Pixel coordinate grounding data

★ ★ ★

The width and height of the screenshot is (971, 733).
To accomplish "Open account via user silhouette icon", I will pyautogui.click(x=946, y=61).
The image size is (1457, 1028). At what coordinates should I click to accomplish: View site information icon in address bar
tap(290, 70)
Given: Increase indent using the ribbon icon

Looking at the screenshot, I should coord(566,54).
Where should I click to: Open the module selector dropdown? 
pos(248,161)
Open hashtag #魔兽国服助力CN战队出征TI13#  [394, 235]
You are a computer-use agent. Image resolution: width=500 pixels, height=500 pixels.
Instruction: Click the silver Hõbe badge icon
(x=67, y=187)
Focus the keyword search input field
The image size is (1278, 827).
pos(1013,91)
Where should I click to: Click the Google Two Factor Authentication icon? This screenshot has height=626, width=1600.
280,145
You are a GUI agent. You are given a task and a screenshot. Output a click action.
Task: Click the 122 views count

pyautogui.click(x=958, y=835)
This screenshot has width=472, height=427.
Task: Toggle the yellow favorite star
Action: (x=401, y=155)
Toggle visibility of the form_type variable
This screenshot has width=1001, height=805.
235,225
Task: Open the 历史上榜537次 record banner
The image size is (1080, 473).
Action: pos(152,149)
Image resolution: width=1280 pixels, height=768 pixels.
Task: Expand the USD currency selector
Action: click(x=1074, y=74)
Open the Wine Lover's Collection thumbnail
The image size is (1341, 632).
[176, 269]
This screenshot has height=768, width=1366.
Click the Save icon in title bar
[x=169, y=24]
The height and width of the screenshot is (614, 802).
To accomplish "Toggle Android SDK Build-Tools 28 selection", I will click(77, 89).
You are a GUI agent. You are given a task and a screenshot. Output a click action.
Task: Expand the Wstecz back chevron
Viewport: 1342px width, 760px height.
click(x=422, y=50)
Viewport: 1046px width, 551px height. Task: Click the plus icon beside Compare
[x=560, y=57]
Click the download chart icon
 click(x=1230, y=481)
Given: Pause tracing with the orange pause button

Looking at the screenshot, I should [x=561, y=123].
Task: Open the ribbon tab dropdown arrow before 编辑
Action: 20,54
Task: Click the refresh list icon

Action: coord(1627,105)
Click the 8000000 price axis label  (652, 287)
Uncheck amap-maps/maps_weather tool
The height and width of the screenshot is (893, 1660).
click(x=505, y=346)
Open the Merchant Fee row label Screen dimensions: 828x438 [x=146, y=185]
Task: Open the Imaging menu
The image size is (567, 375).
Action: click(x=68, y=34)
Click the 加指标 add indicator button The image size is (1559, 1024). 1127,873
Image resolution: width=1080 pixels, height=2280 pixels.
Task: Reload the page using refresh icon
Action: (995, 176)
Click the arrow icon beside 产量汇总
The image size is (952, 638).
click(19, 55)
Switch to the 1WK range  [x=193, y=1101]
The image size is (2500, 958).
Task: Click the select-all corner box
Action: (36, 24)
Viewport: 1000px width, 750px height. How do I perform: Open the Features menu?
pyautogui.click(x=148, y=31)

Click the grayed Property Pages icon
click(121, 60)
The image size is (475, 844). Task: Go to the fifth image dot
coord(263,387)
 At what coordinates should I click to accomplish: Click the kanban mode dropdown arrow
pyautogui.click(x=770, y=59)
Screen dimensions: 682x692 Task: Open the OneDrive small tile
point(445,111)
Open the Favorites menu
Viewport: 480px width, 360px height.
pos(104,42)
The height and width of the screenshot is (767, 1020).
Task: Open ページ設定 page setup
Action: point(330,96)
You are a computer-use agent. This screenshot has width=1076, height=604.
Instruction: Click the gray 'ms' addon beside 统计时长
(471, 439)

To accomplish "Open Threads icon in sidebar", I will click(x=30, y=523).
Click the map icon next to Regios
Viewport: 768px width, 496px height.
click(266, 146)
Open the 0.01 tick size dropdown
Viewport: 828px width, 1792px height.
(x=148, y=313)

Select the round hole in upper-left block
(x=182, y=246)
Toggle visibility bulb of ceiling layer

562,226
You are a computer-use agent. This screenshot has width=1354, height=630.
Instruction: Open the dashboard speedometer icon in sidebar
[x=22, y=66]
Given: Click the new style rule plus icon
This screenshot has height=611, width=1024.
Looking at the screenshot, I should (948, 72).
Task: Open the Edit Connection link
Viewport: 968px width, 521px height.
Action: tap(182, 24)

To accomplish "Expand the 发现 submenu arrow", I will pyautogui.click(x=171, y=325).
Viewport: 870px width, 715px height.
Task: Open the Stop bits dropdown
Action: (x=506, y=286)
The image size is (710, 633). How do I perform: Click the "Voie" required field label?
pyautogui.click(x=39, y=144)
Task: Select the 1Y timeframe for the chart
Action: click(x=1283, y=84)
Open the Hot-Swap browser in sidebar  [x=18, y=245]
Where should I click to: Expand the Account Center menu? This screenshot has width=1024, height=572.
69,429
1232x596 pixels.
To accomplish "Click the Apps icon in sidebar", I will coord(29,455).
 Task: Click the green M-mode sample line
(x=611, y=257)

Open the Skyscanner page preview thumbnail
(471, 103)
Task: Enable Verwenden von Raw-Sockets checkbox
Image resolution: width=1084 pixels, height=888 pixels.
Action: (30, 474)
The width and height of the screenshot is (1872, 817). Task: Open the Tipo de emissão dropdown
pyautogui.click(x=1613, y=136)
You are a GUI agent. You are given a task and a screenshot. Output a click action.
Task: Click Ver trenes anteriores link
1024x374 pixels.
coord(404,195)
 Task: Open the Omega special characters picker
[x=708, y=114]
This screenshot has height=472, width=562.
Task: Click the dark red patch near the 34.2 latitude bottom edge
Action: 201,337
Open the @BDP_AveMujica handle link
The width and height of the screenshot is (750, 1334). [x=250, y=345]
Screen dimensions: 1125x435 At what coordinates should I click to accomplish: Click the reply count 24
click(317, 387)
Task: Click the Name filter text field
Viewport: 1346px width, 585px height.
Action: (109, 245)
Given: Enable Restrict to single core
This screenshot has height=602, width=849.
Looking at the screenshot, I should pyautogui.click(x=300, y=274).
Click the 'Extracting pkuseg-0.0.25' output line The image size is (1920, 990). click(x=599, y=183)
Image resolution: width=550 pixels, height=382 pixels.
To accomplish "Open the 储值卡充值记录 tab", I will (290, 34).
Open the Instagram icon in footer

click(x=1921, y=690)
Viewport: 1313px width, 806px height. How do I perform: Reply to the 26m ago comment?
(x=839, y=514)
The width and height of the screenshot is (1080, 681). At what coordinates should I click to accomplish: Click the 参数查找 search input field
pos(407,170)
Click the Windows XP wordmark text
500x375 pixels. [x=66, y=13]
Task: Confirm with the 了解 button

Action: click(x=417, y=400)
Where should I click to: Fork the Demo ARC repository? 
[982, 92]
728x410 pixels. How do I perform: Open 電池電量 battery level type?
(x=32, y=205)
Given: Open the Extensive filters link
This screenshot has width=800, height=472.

★ ★ ★

What is expected — Each entry should be retyped exactly as given.

Solution below —
The width and height of the screenshot is (971, 733).
To accomplish "Open account via user silhouette icon", I will pyautogui.click(x=946, y=61).
The image size is (1457, 1028). At what coordinates should I click to accomplish: View site information icon in address bar
tap(290, 70)
Given: Increase indent using the ribbon icon

Looking at the screenshot, I should coord(566,54).
Where should I click to: Open the module selector dropdown? 
pos(248,161)
Open hashtag #魔兽国服助力CN战队出征TI13#  [394, 235]
You are a computer-use agent. Image resolution: width=500 pixels, height=500 pixels.
Instruction: Click the silver Hõbe badge icon
(x=67, y=187)
Focus the keyword search input field
The image size is (1278, 827).
pos(1013,91)
Where should I click to: Click the Google Two Factor Authentication icon? This screenshot has height=626, width=1600.
280,145
You are a GUI agent. You are given a task and a screenshot. Output a click action.
Task: Click the 122 views count

pyautogui.click(x=958, y=835)
This screenshot has width=472, height=427.
Task: Toggle the yellow favorite star
Action: (x=401, y=155)
Toggle visibility of the form_type variable
This screenshot has width=1001, height=805.
235,225
Task: Open the 历史上榜537次 record banner
The image size is (1080, 473).
Action: pos(152,149)
Image resolution: width=1280 pixels, height=768 pixels.
Task: Expand the USD currency selector
Action: click(x=1074, y=74)
Open the Wine Lover's Collection thumbnail
The image size is (1341, 632).
[176, 269]
This screenshot has height=768, width=1366.
Click the Save icon in title bar
[x=169, y=24]
The height and width of the screenshot is (614, 802).
To accomplish "Toggle Android SDK Build-Tools 28 selection", I will click(77, 89).
You are a GUI agent. You are given a task and a screenshot. Output a click action.
Task: Expand the Wstecz back chevron
Viewport: 1342px width, 760px height.
click(x=422, y=50)
Viewport: 1046px width, 551px height. Task: Click the plus icon beside Compare
[x=560, y=57]
Click the download chart icon
 click(x=1230, y=481)
Given: Pause tracing with the orange pause button

Looking at the screenshot, I should [x=561, y=123].
Task: Open the ribbon tab dropdown arrow before 编辑
Action: 20,54
Task: Click the refresh list icon

Action: coord(1627,105)
Click the 8000000 price axis label  (652, 287)
Uncheck amap-maps/maps_weather tool
The height and width of the screenshot is (893, 1660).
click(x=505, y=346)
Open the Merchant Fee row label Screen dimensions: 828x438 [x=146, y=185]
Task: Open the Imaging menu
The image size is (567, 375).
Action: click(x=68, y=34)
Click the 加指标 add indicator button The image size is (1559, 1024). 1127,873
Image resolution: width=1080 pixels, height=2280 pixels.
Task: Reload the page using refresh icon
Action: (995, 176)
Click the arrow icon beside 产量汇总
The image size is (952, 638).
click(19, 55)
Switch to the 1WK range  [x=193, y=1101]
The image size is (2500, 958).
Task: Click the select-all corner box
Action: (36, 24)
Viewport: 1000px width, 750px height. How do I perform: Open the Features menu?
pyautogui.click(x=148, y=31)

Click the grayed Property Pages icon
click(121, 60)
The image size is (475, 844). Task: Go to the fifth image dot
coord(263,387)
 At what coordinates should I click to accomplish: Click the kanban mode dropdown arrow
pyautogui.click(x=770, y=59)
Screen dimensions: 682x692 Task: Open the OneDrive small tile
point(445,111)
Open the Favorites menu
Viewport: 480px width, 360px height.
pos(104,42)
The height and width of the screenshot is (767, 1020).
Task: Open ページ設定 page setup
Action: point(330,96)
You are a computer-use agent. This screenshot has width=1076, height=604.
Instruction: Click the gray 'ms' addon beside 统计时长
(471, 439)

To accomplish "Open Threads icon in sidebar", I will click(x=30, y=523).
Click the map icon next to Regios
Viewport: 768px width, 496px height.
click(266, 146)
Open the 0.01 tick size dropdown
Viewport: 828px width, 1792px height.
(x=148, y=313)

Select the round hole in upper-left block
(x=182, y=246)
Toggle visibility bulb of ceiling layer

562,226
You are a computer-use agent. This screenshot has width=1354, height=630.
Instruction: Open the dashboard speedometer icon in sidebar
[x=22, y=66]
Given: Click the new style rule plus icon
This screenshot has height=611, width=1024.
Looking at the screenshot, I should (948, 72).
Task: Open the Edit Connection link
Viewport: 968px width, 521px height.
Action: tap(182, 24)

To accomplish "Expand the 发现 submenu arrow", I will pyautogui.click(x=171, y=325).
Viewport: 870px width, 715px height.
Task: Open the Stop bits dropdown
Action: (x=506, y=286)
The image size is (710, 633). How do I perform: Click the "Voie" required field label?
pyautogui.click(x=39, y=144)
Task: Select the 1Y timeframe for the chart
Action: click(x=1283, y=84)
Open the Hot-Swap browser in sidebar  [x=18, y=245]
Where should I click to: Expand the Account Center menu? This screenshot has width=1024, height=572.
69,429
1232x596 pixels.
To accomplish "Click the Apps icon in sidebar", I will coord(29,455).
 Task: Click the green M-mode sample line
(x=611, y=257)

Open the Skyscanner page preview thumbnail
(471, 103)
Task: Enable Verwenden von Raw-Sockets checkbox
Image resolution: width=1084 pixels, height=888 pixels.
Action: (30, 474)
The width and height of the screenshot is (1872, 817). Task: Open the Tipo de emissão dropdown
pyautogui.click(x=1613, y=136)
You are a GUI agent. You are given a task and a screenshot. Output a click action.
Task: Click Ver trenes anteriores link
1024x374 pixels.
coord(404,195)
 Task: Open the Omega special characters picker
[x=708, y=114]
This screenshot has height=472, width=562.
Task: Click the dark red patch near the 34.2 latitude bottom edge
Action: 201,337
Open the @BDP_AveMujica handle link
The width and height of the screenshot is (750, 1334). [x=250, y=345]
Screen dimensions: 1125x435 At what coordinates should I click to accomplish: Click the reply count 24
click(317, 387)
Task: Click the Name filter text field
Viewport: 1346px width, 585px height.
Action: (109, 245)
Given: Enable Restrict to single core
This screenshot has height=602, width=849.
Looking at the screenshot, I should pyautogui.click(x=300, y=274).
Click the 'Extracting pkuseg-0.0.25' output line The image size is (1920, 990). click(x=599, y=183)
Image resolution: width=550 pixels, height=382 pixels.
To accomplish "Open the 储值卡充值记录 tab", I will (290, 34).
Open the Instagram icon in footer

click(x=1921, y=690)
Viewport: 1313px width, 806px height. How do I perform: Reply to the 26m ago comment?
(x=839, y=514)
The width and height of the screenshot is (1080, 681). At what coordinates should I click to accomplish: Click the 参数查找 search input field
pos(407,170)
Click the Windows XP wordmark text
500x375 pixels. [x=66, y=13]
Task: Confirm with the 了解 button

Action: click(x=417, y=400)
Where should I click to: Fork the Demo ARC repository? 
[982, 92]
728x410 pixels. How do I perform: Open 電池電量 battery level type?
(x=32, y=205)
Given: Open the Extensive filters link
This screenshot has width=800, height=472.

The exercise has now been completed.